Yvon Perrin : Les moustiques sont attirés par le CO2 et certains acides gras, notamment lactiques qui sont produits par la peau et la transpiration. C'est en sentant ces molécules que le moustique choisit son hôte, ce qui explique pourquoi certaines personnes sont des victimes privilégiées de ces insectes.

Mais l'identification par les chercheurs américains de ces molécules, dont le 1-methyl piperzine, va permettre de bloquer les récepteurs sensoriels des moustiques à ces molécules. Les moustiques ne sentiraient ainsi plus les molécules qui les attirent, rendant la personne invisible pour eux.

En quoi les produits anti moustiques ainsi développés seraient plus efficaces que les répulsifs traditionnels ?

Sur le principe, les applications issues de cette découverte fonctionneraient de la même façon que les répulsifs traditionnels appliqués en spray ou en lotion sur la peau ou les vêtements.

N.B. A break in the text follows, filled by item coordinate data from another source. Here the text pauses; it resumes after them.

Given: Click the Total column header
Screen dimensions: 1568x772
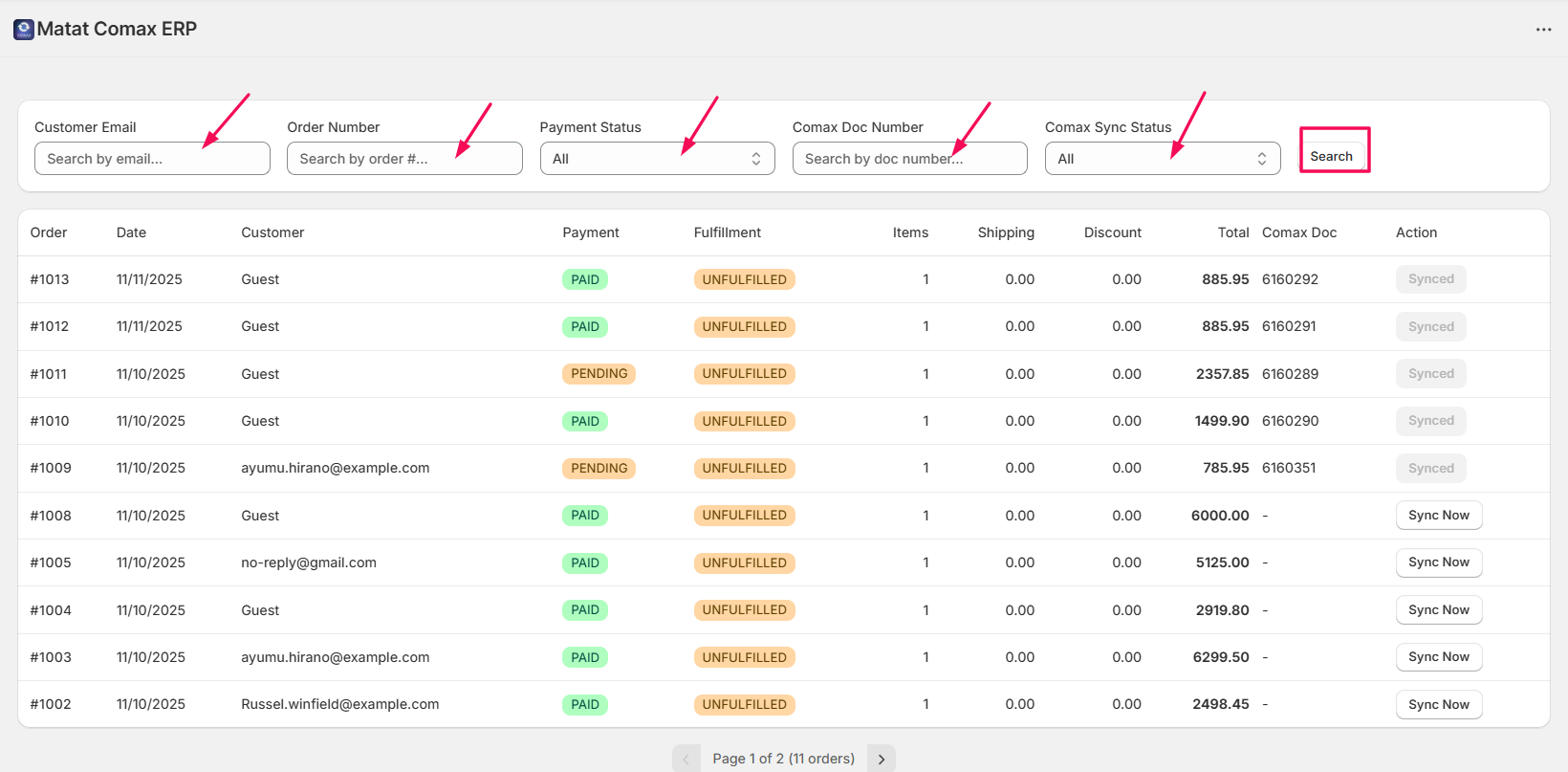Looking at the screenshot, I should (1232, 232).
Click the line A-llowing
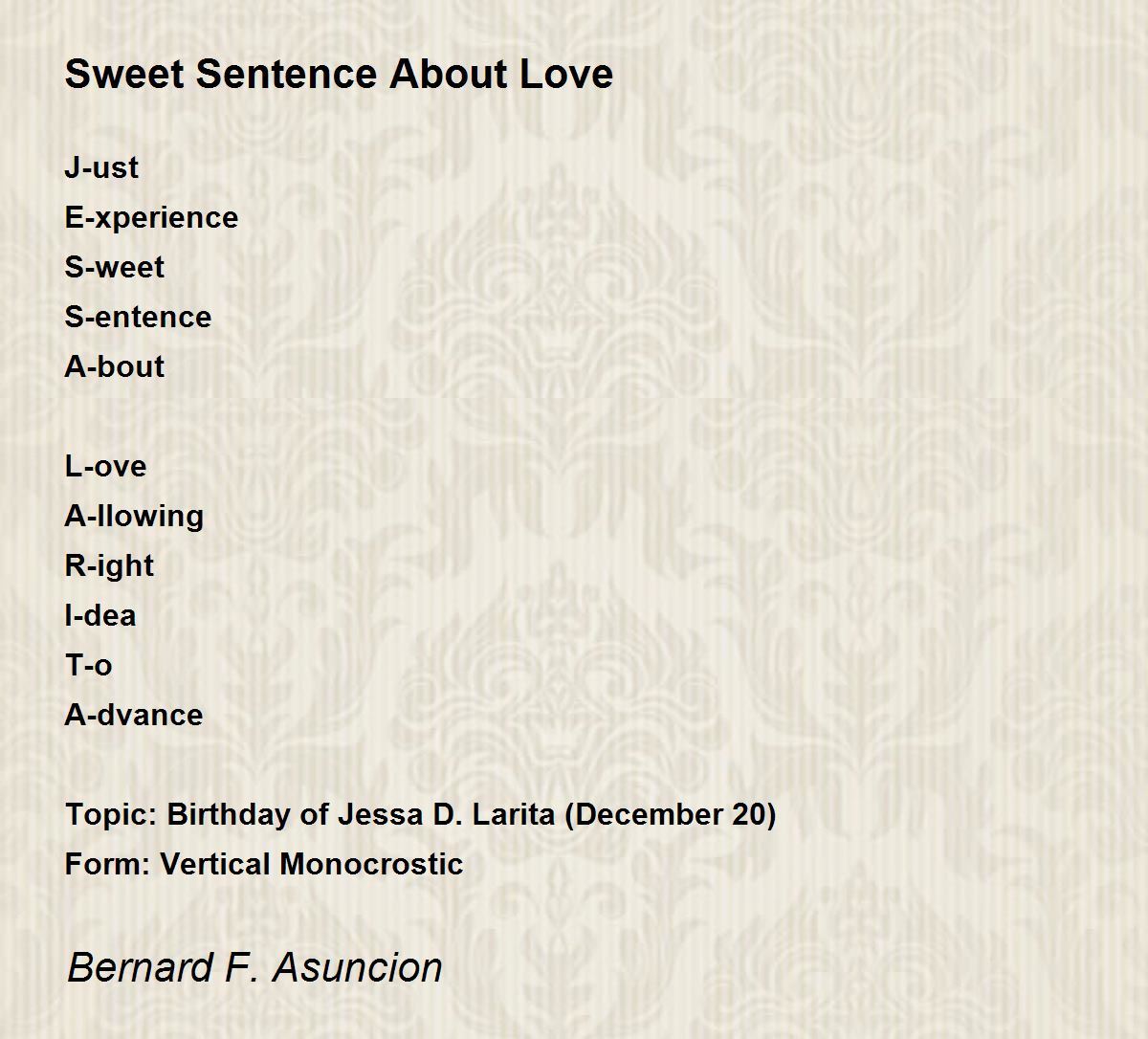This screenshot has width=1148, height=1039. click(x=134, y=516)
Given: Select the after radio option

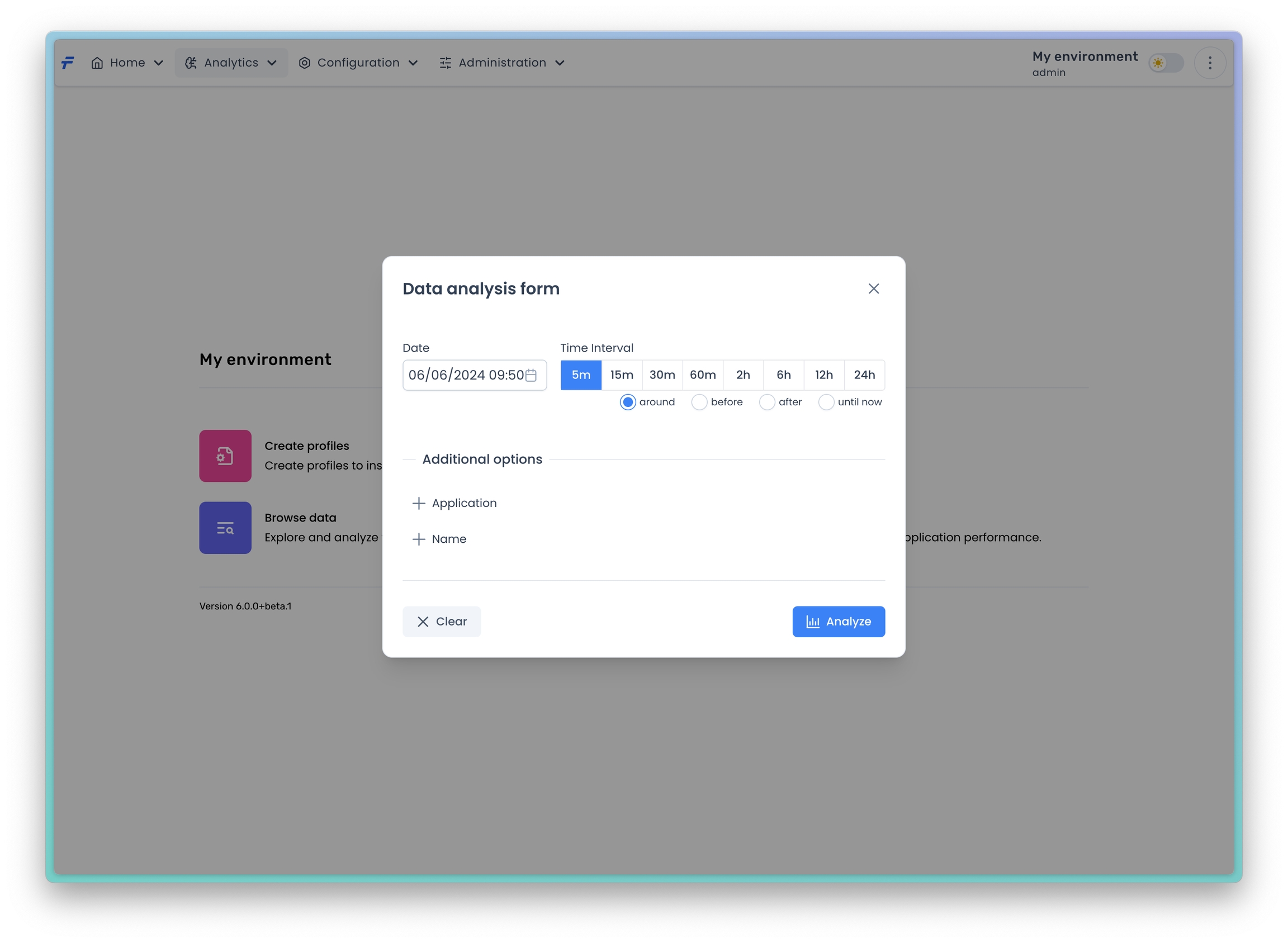Looking at the screenshot, I should coord(767,402).
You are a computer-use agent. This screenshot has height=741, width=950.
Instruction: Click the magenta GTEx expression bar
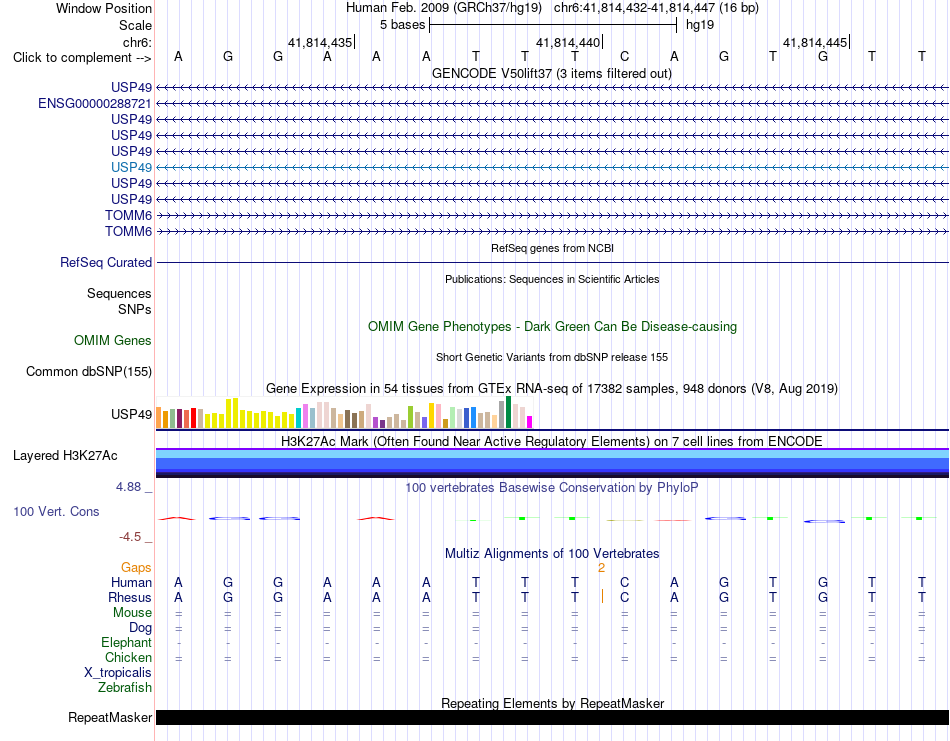click(530, 422)
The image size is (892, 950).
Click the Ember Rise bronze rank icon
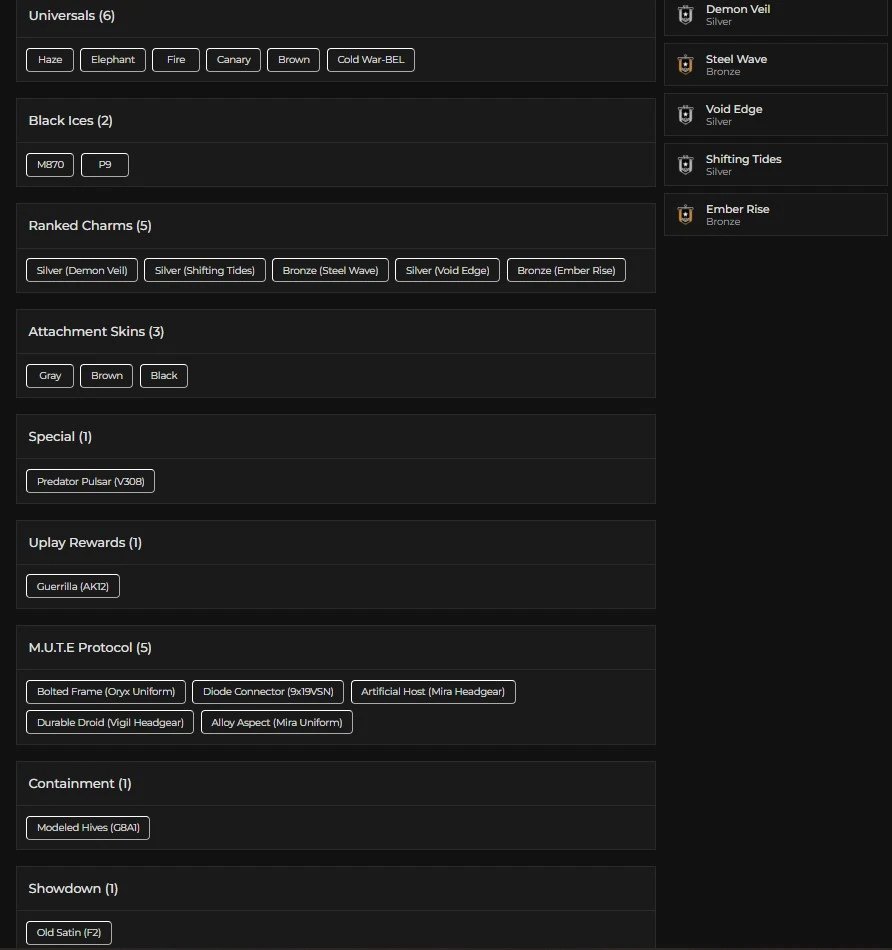click(x=685, y=215)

Leur efficacité réside dans le fait que, pour maintenir une descendance, les femelles ont besoin de trouver du sang pour nourrir leur progéniture. Si elles ne trouvent pas de personne à piquer, il n'y a pas de génération suivante. Mais pour que l'efficacité de ces produits soit totale, il faudrait que tout le monde les utilise, ce qui est bien évidemment impossible. Les moustiques trouveront toujours des victimes à piquer.

D'apparence anodine, cette découverte peut-elle en fait avoir des impacts sanitaires considérables ?

La principale maladie transmise par les moustiques reste de loin le paludisme, responsable de plus de 600.000 décès par an selon l'OMS. 90% des cas mortels dus à cette maladie se situent en Afrique subsaharienne.

La dengue est aussi très répandue en zone tropicale. Elle cause moins de décès, quelques milliers par an, mais touche plus de monde entre les deux tropiques. Chaque progrès réalisé dans la lutte contre les moustiques permet de faire baisser ces chiffres élevés.

Quelles autres stratégies sont actuellement étudiées pour lutter contre les moustiques ?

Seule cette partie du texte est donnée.